El Valle de la Luna profundiza sus cráteres para alejarse de la civilización, y la Muela del Diablo se erige cada vez más indómita, aunque sus faldas ya tengan dueño.

Así, en ambas y desde ambas, se puede contemplar a la distancia lo bello y lo doloroso, y respirar ese aire que sólo a más de 3.600 metros tiene sabor a libertad absoluta.

5. El mercado Rodríguez y los tambos

En tiempos de Made in China y contrabando express, cuando las cadenas de supermercado ofrecen más barato y con factura, pareciera que la casera y la oferta de los tambos entraría en un triste desuso.

No es así. El mercado Rodríguez y los tambos que lo circundan están más vivos que nunca y su oferta sigue siendo jugosa y seductora. Claro, ya no es posible el aparapita para acarrear las arrobas de papa y la cuartilla de cebolla, pero están los ayudantes, algunos provistos de carritos jalados por bicicletas, y los minibuses, que ahora están obligados al control de calidad.

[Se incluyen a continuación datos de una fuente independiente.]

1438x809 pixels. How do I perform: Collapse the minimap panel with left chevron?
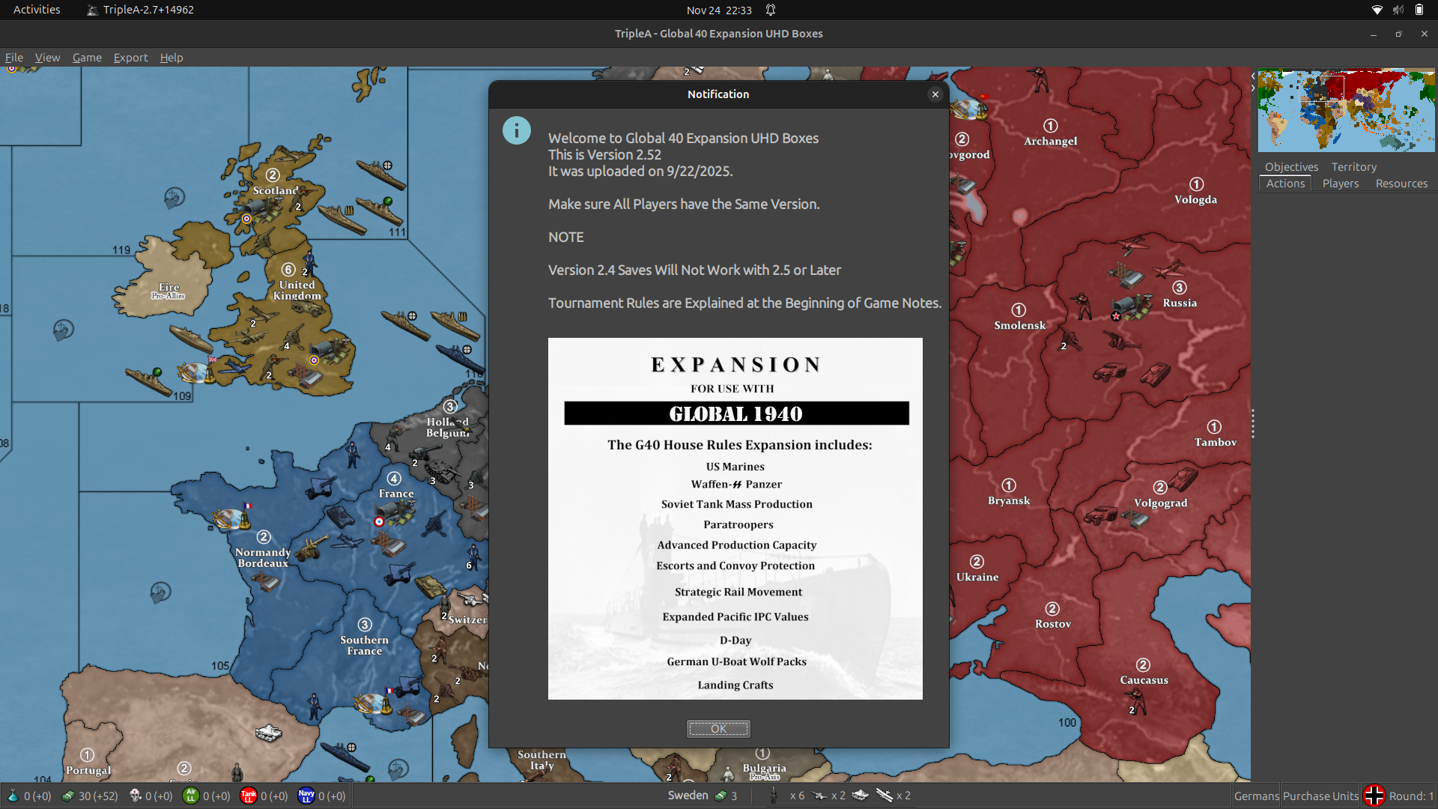[1255, 75]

6. Los miradores: Killi Killi y Laikacota

Hay ciudades que tienen el verde, otras el mar. La Paz atesora la altura y con ello la capacidad de sentirse encima del mundo. Por si no fuera suficiente, descender de las laderas contemplando las lucecitas de la noche como alfombra de colores, están los miradores que se ofrecen para permitirnos creer que el cielo puede ser tocado con las manos.

Algunos, como Laikacota, además resguardan secretos de batallas y muertes heroicas,  ahora sirven de espacio de diversión para las familias y sus paseos dominicales; otros, como  el de Killi Killi, se esconden en medio del caos del ruido y el tráfico como para demostrar que otra realidad es posible.

7. Sopocachi

Aquí sí se explaya sin disimulo la nostalgia. Y es que el barrio de la bohemia se ha ido arrinconando a unas pocas casas y cuadras, avasallado por la impersonalidad de construcciones monumentales.

Aún así, Sopocachi es un saldo de paceñidad para quien quiere verlo y esa voluntad se hace evidente en sus plazas del Montículo o Abaroa, o en la discreta burguesía de la Ecuador.

Trasciende La Paz y sus lugares. Aunque pronto éstos sean otros, los que fueron no dejarán de serlo. Es la esperanza.

O nuevamente  citando a Borges en su (por él repudiado) El tamaño de mi esperanza: "Nuestra famosa incredulidad no me desanima. El descreimiento, si es intensivo, también es fe y puede ser manantial de obras”.